Halaman ::

Meneladani Prinsip Hidup Polisi Hoegeng

Resensi 16 - 1 - 2015Judul buku  : Hoegeng
Penulis    : Aris Santoso, dkk
Penerbit  : Bentang Pustaka
Tahun terbit  : 2014 (Edisi Revisi)
Tebal    : xviii + 342 Halaman
Harga    : Rp 59.000,-
ISBN    : 978-602-7888-00-5
Peresensi   : Richa Miskiyya
Mahasiswa Magister Administrasi Publik Universitas Diponegoro Semarang.

Saat ini citra pejabat publik sedang terpuruk, maraknya kasus korupsi yang dilakukan oleh para pejabat publik menjadikan kepercayaan masyarakat menurun.
Akan tetapi, tak semua pejabat publik memiliki peringai yang buruk dan memiliki keinginan untuk melakukan korupsi, salah satunya adalah Hoegeng, mantan Kapolri yang memiliki pribadi yang jujur, tegas, anti korupsi hingga akhir hayatnya.
Nama Hoegeng memang sudah tidak asing lagi di telinga rakyat Indonesia, ia dikenal sebagai polisi yang jujur, bahkan Almarhum KH. Abdurrahman Wahid menyebutkan jika hanya ada tiga polisi jujur di Indonesia, yaitu patung polisi, polisi tidur, dan Hoegeng.

Data Terkumpul ::
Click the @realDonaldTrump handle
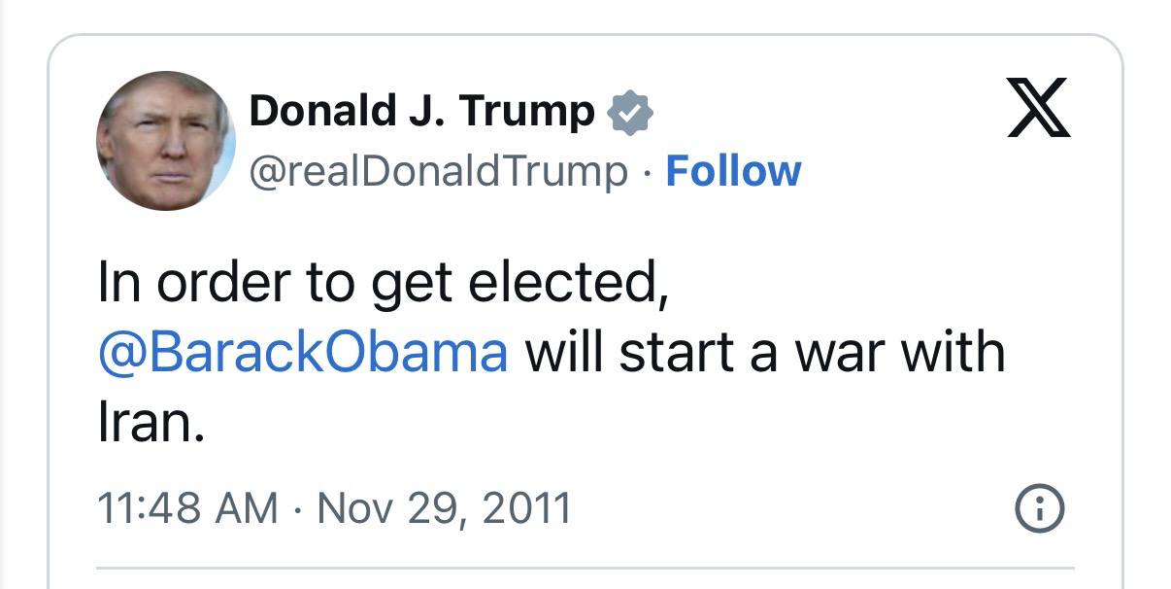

Tugas yang Dikerjakan ::
- A) Terjemahkan kalimat dari resensi tentang Hoegeng ini ke dalam bahasa Inggris: "Saat ini citra pejabat publik sedang terpuruk, maraknya kasus korupsi yang dilakukan oleh para pejabat publik menjadikan kepercayaan masyarakat menurun."
- B) Menurut resensi tentang Hoegeng, Almarhum KH. Abdurrahman Wahid menyebut ada tiga polisi jujur di Indonesia. Sebutkan semuanya.
- C) Dalam resensi tentang Hoegeng, siapa penerbit buku yang diulas?

Hasil Tugas ::
- A) At present the image of public officials has hit a low point; the prevalence of corruption cases committed by public officials has caused public trust to decline.

- B)
- patung polisi
- polisi tidur
- Hoegeng

- C) Bentang Pustaka.